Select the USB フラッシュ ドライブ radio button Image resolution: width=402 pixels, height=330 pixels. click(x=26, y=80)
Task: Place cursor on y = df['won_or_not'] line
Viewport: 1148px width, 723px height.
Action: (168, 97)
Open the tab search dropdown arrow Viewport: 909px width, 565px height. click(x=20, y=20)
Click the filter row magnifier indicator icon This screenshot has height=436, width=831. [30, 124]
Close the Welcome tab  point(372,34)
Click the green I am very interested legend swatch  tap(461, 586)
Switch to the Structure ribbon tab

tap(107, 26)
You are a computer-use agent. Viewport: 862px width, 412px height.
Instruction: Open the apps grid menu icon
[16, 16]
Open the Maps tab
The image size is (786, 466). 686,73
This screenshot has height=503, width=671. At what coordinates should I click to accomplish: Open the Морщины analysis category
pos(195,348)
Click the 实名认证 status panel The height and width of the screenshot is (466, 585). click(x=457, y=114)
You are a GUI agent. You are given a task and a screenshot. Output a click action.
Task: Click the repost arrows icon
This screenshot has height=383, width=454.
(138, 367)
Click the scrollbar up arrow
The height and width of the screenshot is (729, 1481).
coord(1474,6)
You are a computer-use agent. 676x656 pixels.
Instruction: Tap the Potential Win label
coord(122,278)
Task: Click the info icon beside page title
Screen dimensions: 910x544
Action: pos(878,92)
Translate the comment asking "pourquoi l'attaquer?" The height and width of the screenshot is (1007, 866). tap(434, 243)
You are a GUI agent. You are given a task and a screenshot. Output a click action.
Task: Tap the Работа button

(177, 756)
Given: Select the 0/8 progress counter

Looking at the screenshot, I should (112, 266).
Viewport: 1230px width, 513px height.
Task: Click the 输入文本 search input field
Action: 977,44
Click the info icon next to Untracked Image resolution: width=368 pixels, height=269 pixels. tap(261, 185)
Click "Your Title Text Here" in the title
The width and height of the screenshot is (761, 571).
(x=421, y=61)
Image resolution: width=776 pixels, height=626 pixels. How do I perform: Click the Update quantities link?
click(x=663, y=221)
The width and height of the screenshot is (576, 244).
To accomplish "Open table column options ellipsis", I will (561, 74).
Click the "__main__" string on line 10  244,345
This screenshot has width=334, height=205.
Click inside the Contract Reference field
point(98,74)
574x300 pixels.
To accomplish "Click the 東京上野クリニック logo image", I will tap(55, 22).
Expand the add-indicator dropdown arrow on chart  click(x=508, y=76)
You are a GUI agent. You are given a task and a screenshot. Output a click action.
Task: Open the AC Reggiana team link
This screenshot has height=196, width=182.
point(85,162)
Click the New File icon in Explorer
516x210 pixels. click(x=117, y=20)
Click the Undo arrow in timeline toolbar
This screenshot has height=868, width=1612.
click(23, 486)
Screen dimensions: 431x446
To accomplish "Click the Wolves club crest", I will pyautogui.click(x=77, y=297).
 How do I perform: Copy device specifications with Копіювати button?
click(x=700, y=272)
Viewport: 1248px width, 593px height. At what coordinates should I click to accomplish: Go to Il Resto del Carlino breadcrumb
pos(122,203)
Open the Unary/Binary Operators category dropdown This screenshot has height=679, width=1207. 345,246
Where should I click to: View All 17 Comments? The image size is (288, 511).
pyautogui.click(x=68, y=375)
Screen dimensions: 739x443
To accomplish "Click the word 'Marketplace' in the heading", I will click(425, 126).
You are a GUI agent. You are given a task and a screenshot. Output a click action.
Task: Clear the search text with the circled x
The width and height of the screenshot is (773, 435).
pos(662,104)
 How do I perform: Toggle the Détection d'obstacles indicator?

---*---

Tell how many lines above hold "computer", nothing more.

2